While I found the article critiquing the electoral road to socialism by Kit Wainer and Mel Bienenfeld found in the in the current issue of New Politics quite interesting and informative, I also found it problematic. This is mostly because it treated issues, which to me are not immediately on the agenda, as questions that might virtually lead to a split, questions that because they are not immediately on the agenda are necessarily speculative and abstract.

To me an immediate question is whether or not people who consider themselves revolutionaries should support Bernie Sanders for President and why or why not. Wainer and Bienenfeld acknowledge that in all probability, if he were elected, Sanders would have to rule, pretty much, by decree (that is, executive order). Sanders himself acknowledges this in a back handed way When asked how he could get any of his programs through in the face of a hostile Congress. But he also tips his hat to exactly the perspective Wainer and Bienenfeld are talking about in his most fundamental slogan, “Not Me, Us.” Granted, many of his most enthusiastic supporters don’t really get this and tend to see him as something of a savior, despite his sincere protestations to the contrary.

Besides their absence of any concrete advice regarding what we should all do now, what I find problematic in their review is its level of abstraction. Not that they don’t give loads of concrete examples, but for me they don’t seem to have much to do with what is actually going on in the United States, especially now. The closest thing we have to workers’ councils are the decrepit and moribund county labor councils or perhaps the episodic mass teachers strikes. Impressive, absolutely, but getting from there to revolution isn’t exactly self evident.

Comparisons to the Russian Revolution are unconvincing to me.
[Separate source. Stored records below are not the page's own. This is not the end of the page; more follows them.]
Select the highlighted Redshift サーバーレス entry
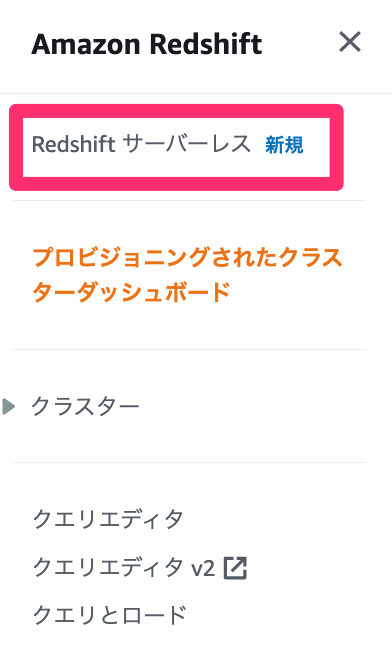 pos(176,147)
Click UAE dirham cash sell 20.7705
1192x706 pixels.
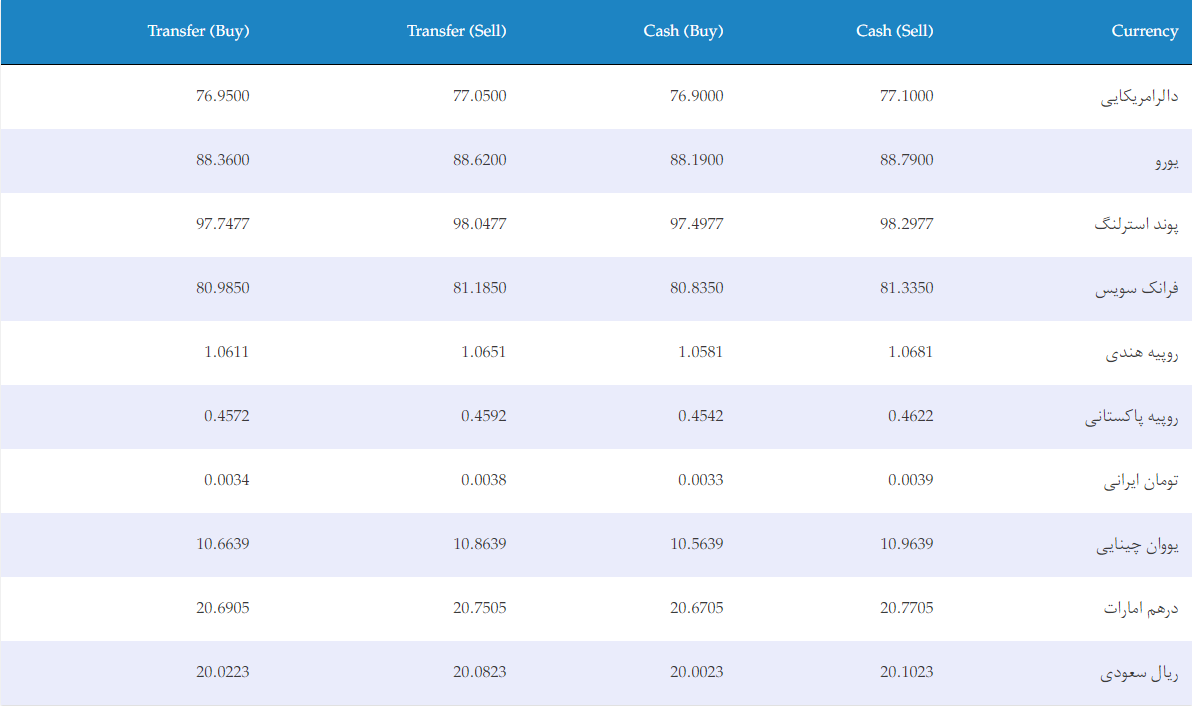907,607
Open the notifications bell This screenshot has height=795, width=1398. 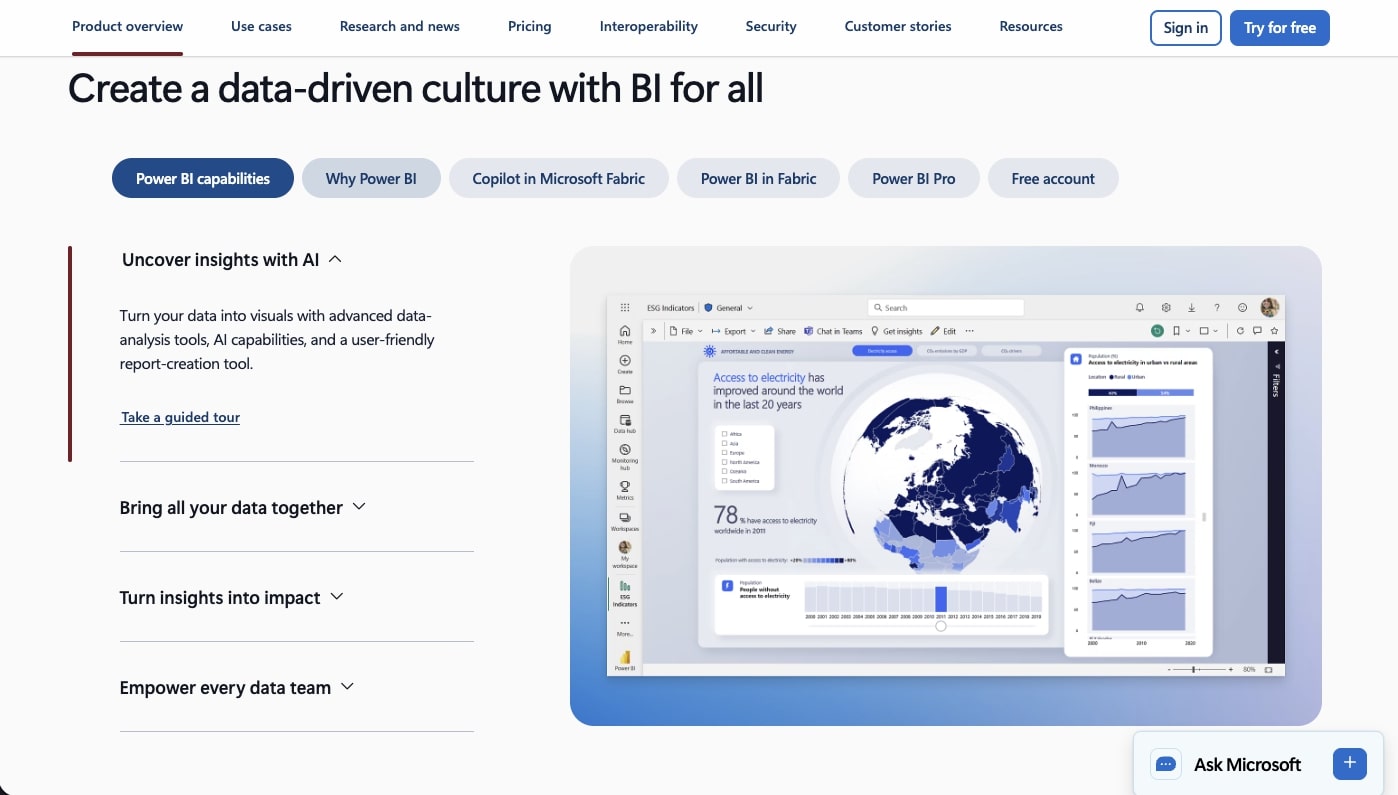[1139, 307]
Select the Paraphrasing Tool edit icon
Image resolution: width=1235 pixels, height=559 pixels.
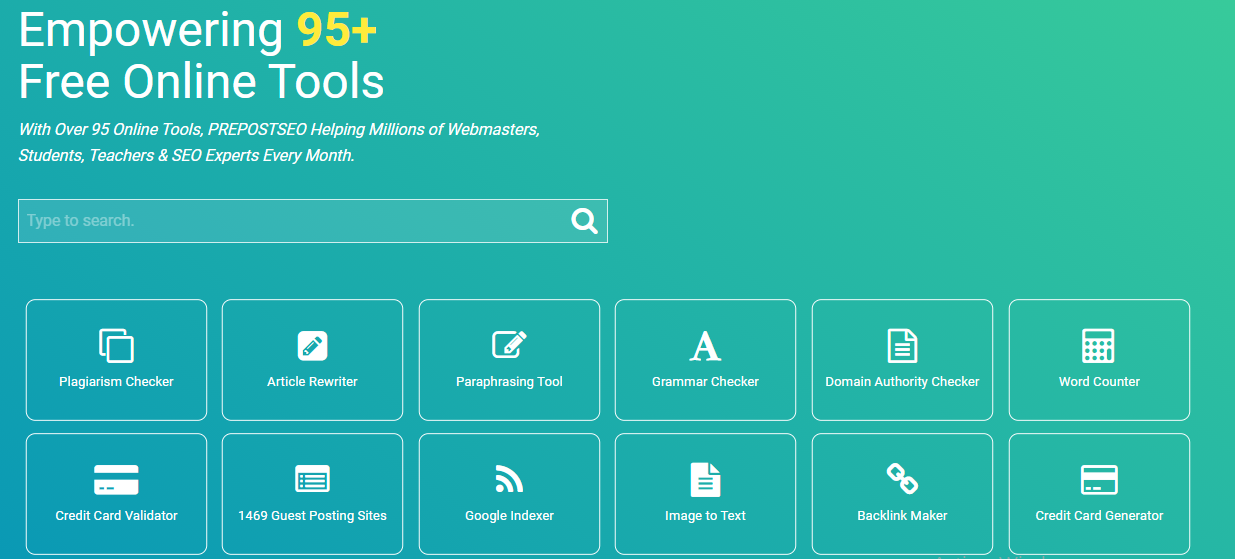point(509,345)
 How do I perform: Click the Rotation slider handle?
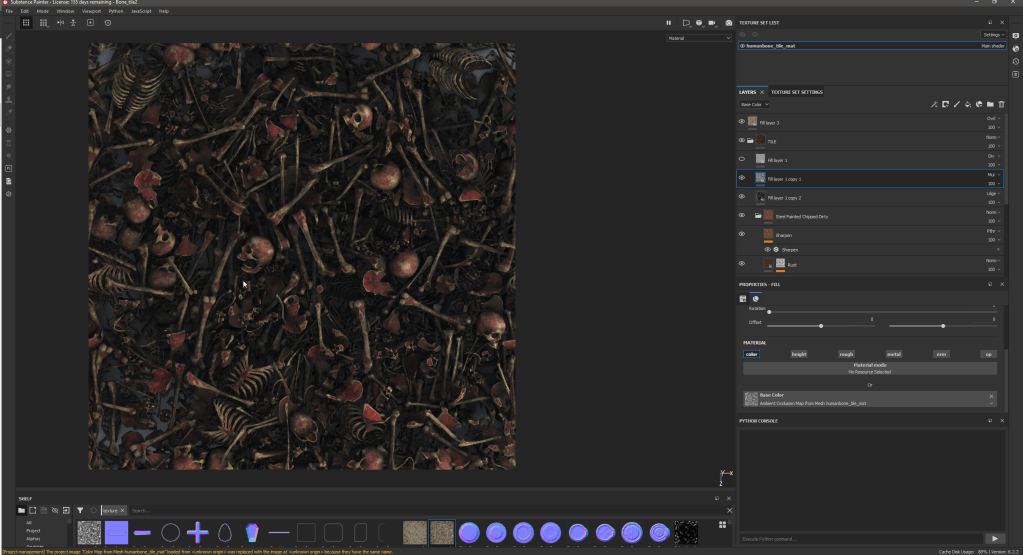pyautogui.click(x=769, y=312)
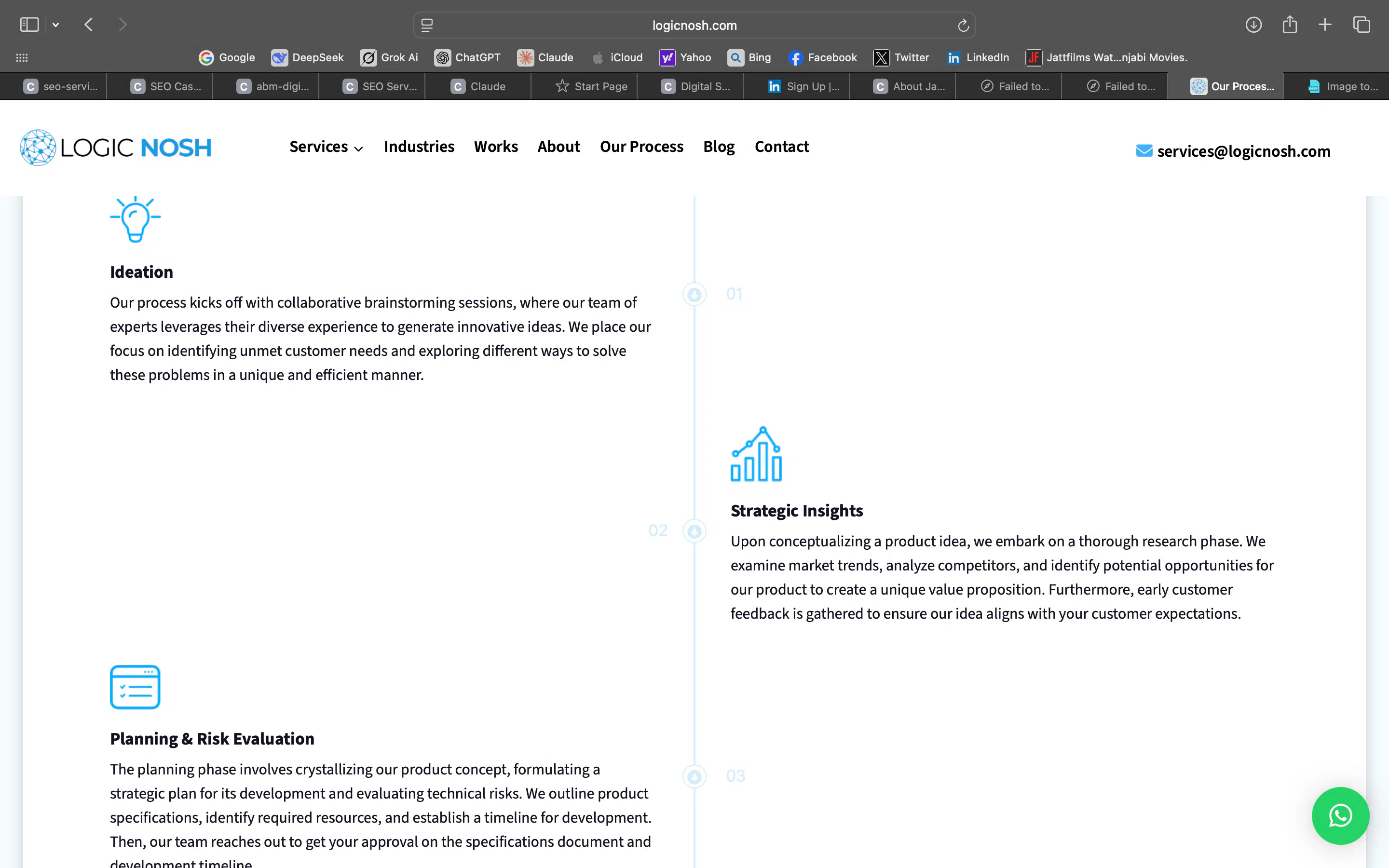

Russia in 1917 was, after all, the last absolutist regime on Earth and there was nothing democratic about the Provisional Government. Presumably any genuinely democratic workers’ state would be governed by some kind of representative assembly. For all its shortcomings, is that not what Congress is? Granted there are many provisions in the Constitution designed to specifically protect property rights, but is that true of every jot and tittle of the entire document? I for one do not think so and while it is highly speculative it’s hard for me to imagine a revolution in which some alternative system of representation went head to head with the existing representative bodies. Even the National Assembly of the French Revolution was essentially the Third Estate reconstituting itself on the basis of one person one vote.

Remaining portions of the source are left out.